In 2013, Storm Surge received a number of accolades, including three of the "Best Fan Signs in College Basketball" by USA Today and was featured on national programs such as PTI, SportsCenter, and CBS's documentary "March Madness Fandemonium". In addition, it was recognized as one of the toughest ACC venues by ESPN during numerous broadcasts throughout the season. On January 24, 2013, Storm Surge was featured on the front page of The Miami Herald following Miami's win over Duke. On February 9, 2013, Storm Surge was featured on the landing page of ESPN.com following Miami's blowout home win over UNC.

After losing its flair following some up-and-down seasons, the student section was renamed to "The Eye" at the start of the 2021-22 season.
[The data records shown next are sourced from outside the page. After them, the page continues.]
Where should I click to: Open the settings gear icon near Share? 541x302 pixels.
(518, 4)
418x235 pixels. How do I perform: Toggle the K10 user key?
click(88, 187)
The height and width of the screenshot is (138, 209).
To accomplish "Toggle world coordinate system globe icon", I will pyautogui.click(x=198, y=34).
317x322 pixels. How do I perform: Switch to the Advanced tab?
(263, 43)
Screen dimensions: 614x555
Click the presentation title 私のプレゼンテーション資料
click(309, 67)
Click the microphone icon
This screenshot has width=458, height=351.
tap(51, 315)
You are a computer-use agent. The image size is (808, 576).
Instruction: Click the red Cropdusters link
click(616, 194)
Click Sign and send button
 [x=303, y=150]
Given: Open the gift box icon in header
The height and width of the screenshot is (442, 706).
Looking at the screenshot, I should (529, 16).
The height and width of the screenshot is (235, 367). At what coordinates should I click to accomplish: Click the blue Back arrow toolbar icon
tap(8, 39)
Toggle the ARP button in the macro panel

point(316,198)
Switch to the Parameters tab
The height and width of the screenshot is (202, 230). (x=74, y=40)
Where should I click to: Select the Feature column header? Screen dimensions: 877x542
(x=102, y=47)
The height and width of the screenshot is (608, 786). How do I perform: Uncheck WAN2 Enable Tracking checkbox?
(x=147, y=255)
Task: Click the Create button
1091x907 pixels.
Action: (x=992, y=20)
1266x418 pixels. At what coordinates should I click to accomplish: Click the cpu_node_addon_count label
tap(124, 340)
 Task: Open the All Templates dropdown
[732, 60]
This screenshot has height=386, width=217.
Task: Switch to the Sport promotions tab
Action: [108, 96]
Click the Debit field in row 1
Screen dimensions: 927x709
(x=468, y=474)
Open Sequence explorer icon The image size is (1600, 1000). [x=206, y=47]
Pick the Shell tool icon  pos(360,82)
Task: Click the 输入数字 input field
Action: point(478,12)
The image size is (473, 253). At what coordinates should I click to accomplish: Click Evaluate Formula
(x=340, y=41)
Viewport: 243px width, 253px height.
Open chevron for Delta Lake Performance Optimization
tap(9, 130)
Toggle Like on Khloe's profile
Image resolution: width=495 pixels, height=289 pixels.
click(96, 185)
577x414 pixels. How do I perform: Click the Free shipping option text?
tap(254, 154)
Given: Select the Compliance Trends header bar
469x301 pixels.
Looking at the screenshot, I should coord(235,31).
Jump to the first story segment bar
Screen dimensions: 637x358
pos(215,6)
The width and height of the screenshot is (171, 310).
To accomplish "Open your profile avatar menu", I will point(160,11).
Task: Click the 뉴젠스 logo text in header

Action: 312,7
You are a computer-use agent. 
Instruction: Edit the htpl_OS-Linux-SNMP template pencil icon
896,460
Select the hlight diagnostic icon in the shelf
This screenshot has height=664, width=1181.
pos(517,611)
More about The Eye can be found on Category 5's page, which is the University of Miami's official student school spirit organization.

==Facilities==
===Miami Beach Convention Center===
The Miami Hurricanes played their home games at the Miami Beach Convention Center from 1956-1971.

===James L. Knight Center (1985–1988)===

On November 12, 1985, the Knight Sports Complex was dedicated at a gala banquet that was held on the basketball courts of the new structure. CBS basketball analyst Billy Packer served as the evening’s guest speaker for an event that welcomed more than 500 guests to the on-campus home of Hurricane basketball. The facility served as the practice home to the men’s and women’s basketball programs, while also housing the men’s basketball coaching staff offices until the team moved to Miami Arena in 1988. In addition, the Knight Sports Complex enabled the athletic program to more than double the size of the existing strength room, while also providing meeting rooms and lecture rooms for all of Miami’s student-athletes.

===Miami Arena (1988–2002)===

The Hurricanes called Miami Arena home from 1988 until December 2002. The downtown arena attracted large crowds for marquee opponents as the program began play in the Big East Conference in 1991. The school shared the facility with the NBA's Miami Heat and the NHL's Florida Panthers until each respective professional franchise built newer stadiums.

===Watsco Center (2002–present)===

After years of planning, Hurricanes basketball finally moved on-campus on January 4, 2003 when the Hurricanes defeated No. 22 North Carolina in overtime to christen the opening of the Convocation Center (nicknamed the "Convo"). The $48 million facility was funded through private donations, though was later renamed the BankUnited Center in 2005. In 2016, the University announced the renaming of the facility as the Watsco Center.